→ **WHAT THE TASK ASKS**
What follows is a set of entries. Give them again exactly, without the pictures.

(Stored data)
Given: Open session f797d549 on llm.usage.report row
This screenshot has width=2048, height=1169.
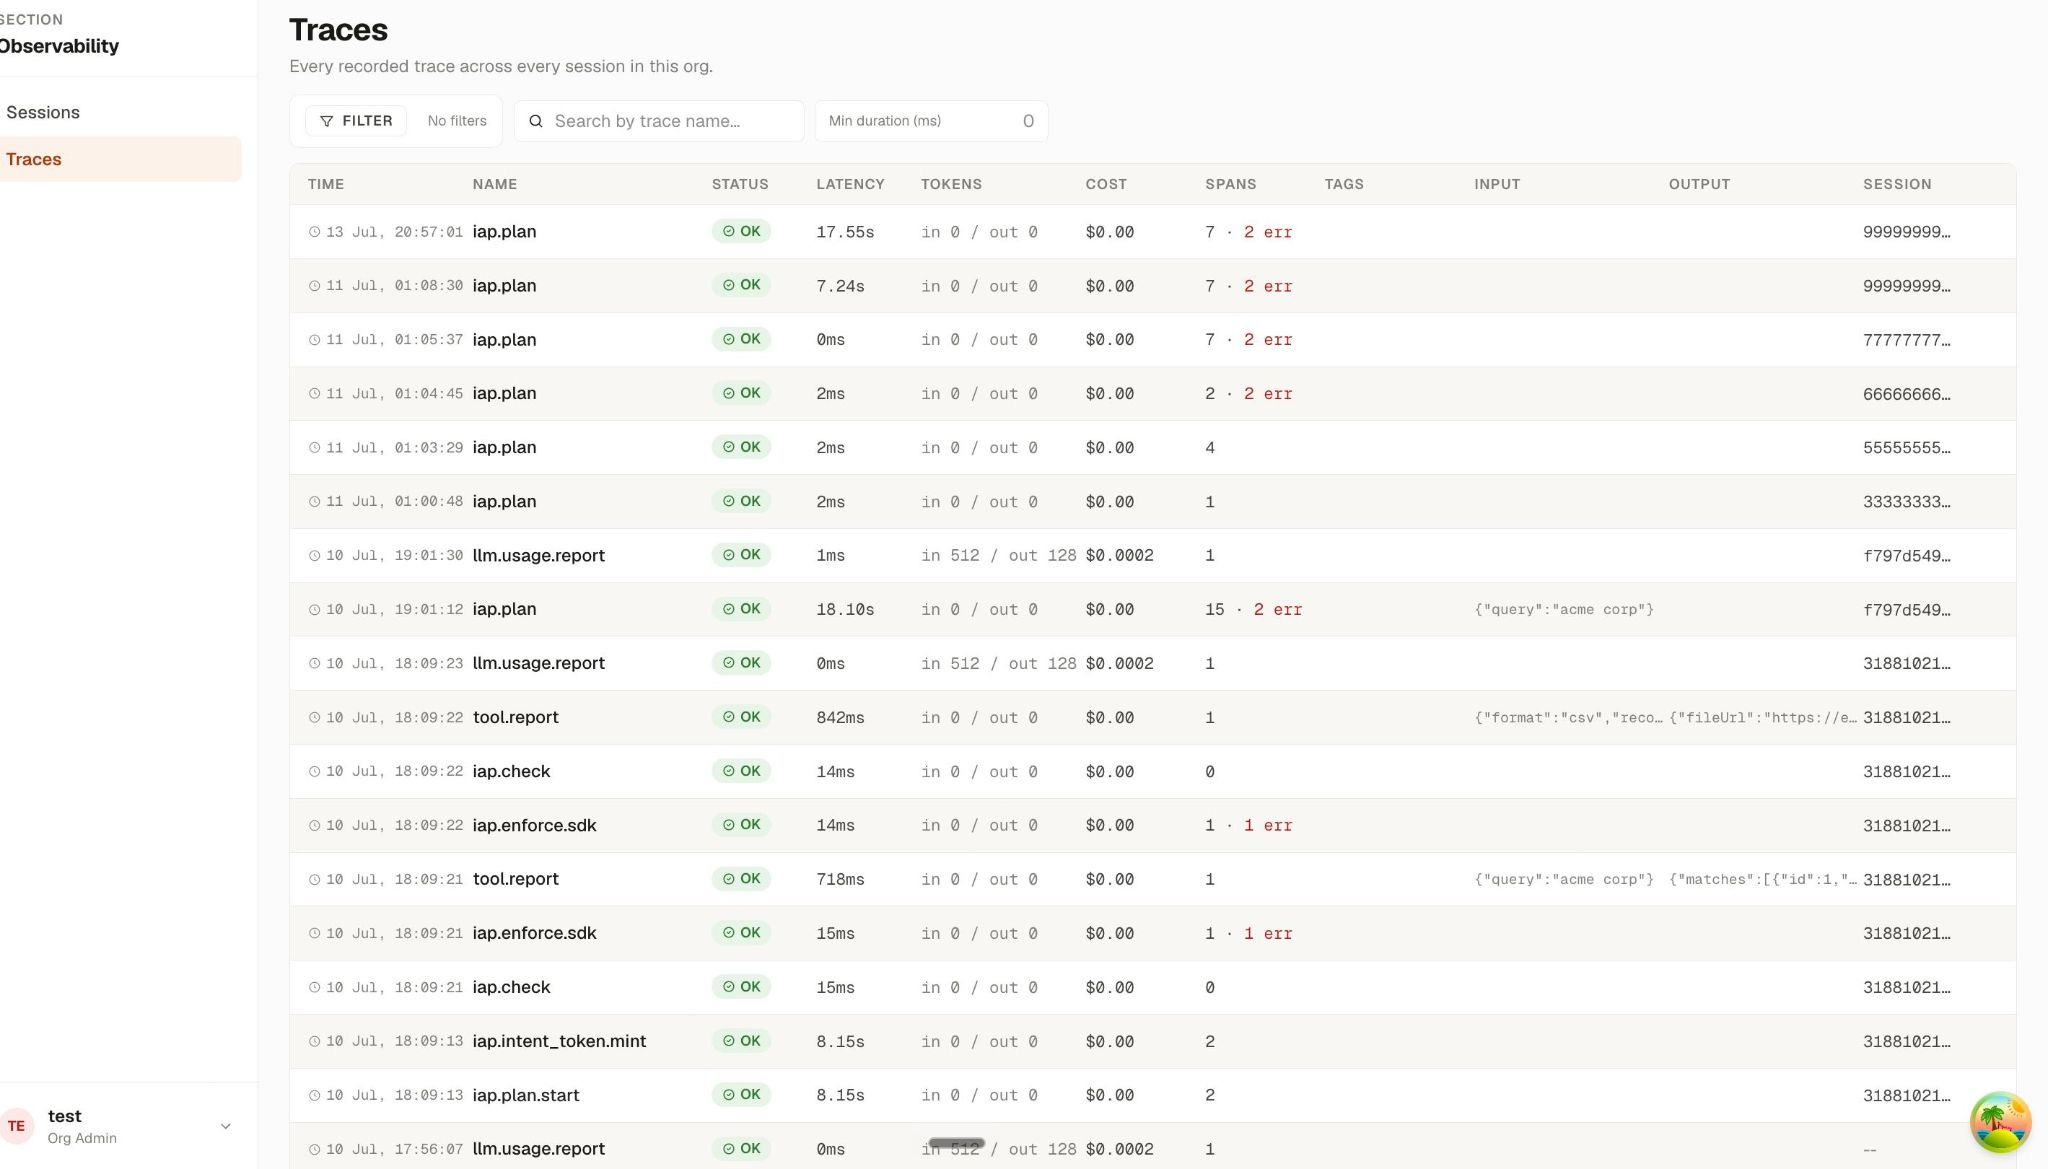Looking at the screenshot, I should 1906,556.
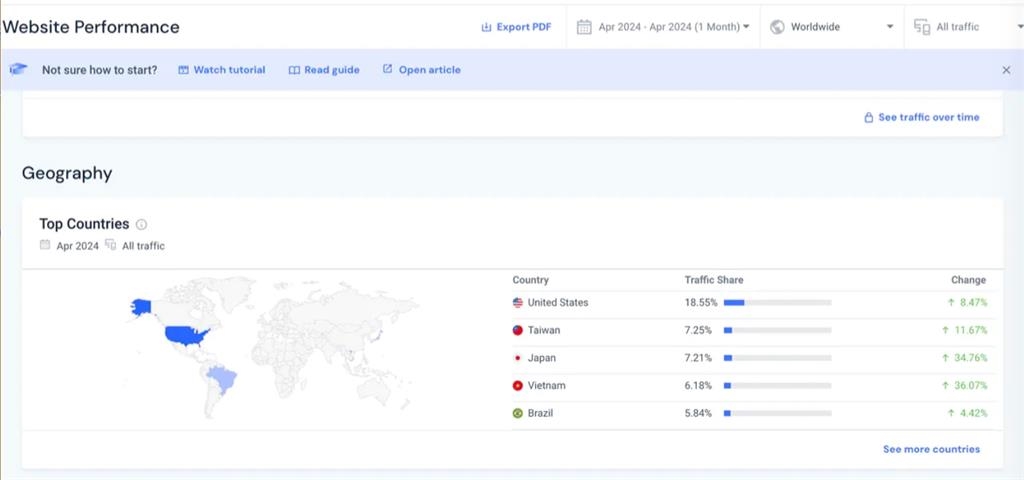Click the United States flag icon
Image resolution: width=1024 pixels, height=480 pixels.
(518, 303)
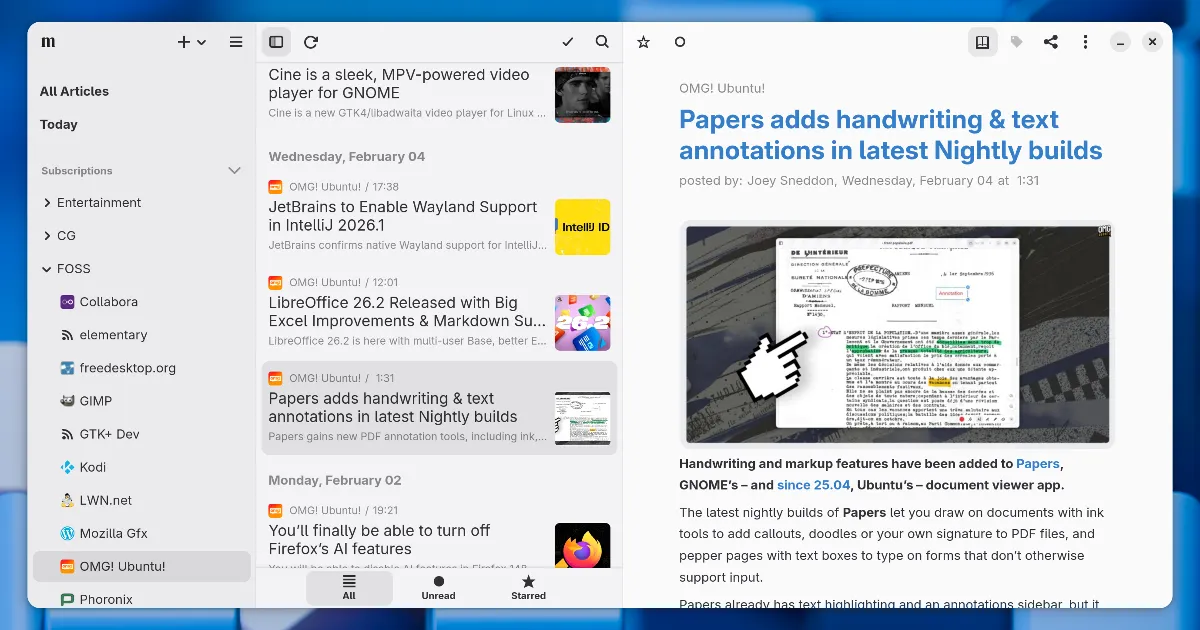
Task: Open article three-dot options menu
Action: 1085,42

→ **OUTPUT BELOW**
Given: Open session f797d549 on llm.usage.report row
This screenshot has width=2048, height=1169.
Looking at the screenshot, I should 1906,556.
Click the United States flag icon
Image resolution: width=1024 pixels, height=480 pixels.
(518, 303)
Task: Open article three-dot options menu
Action: 1085,42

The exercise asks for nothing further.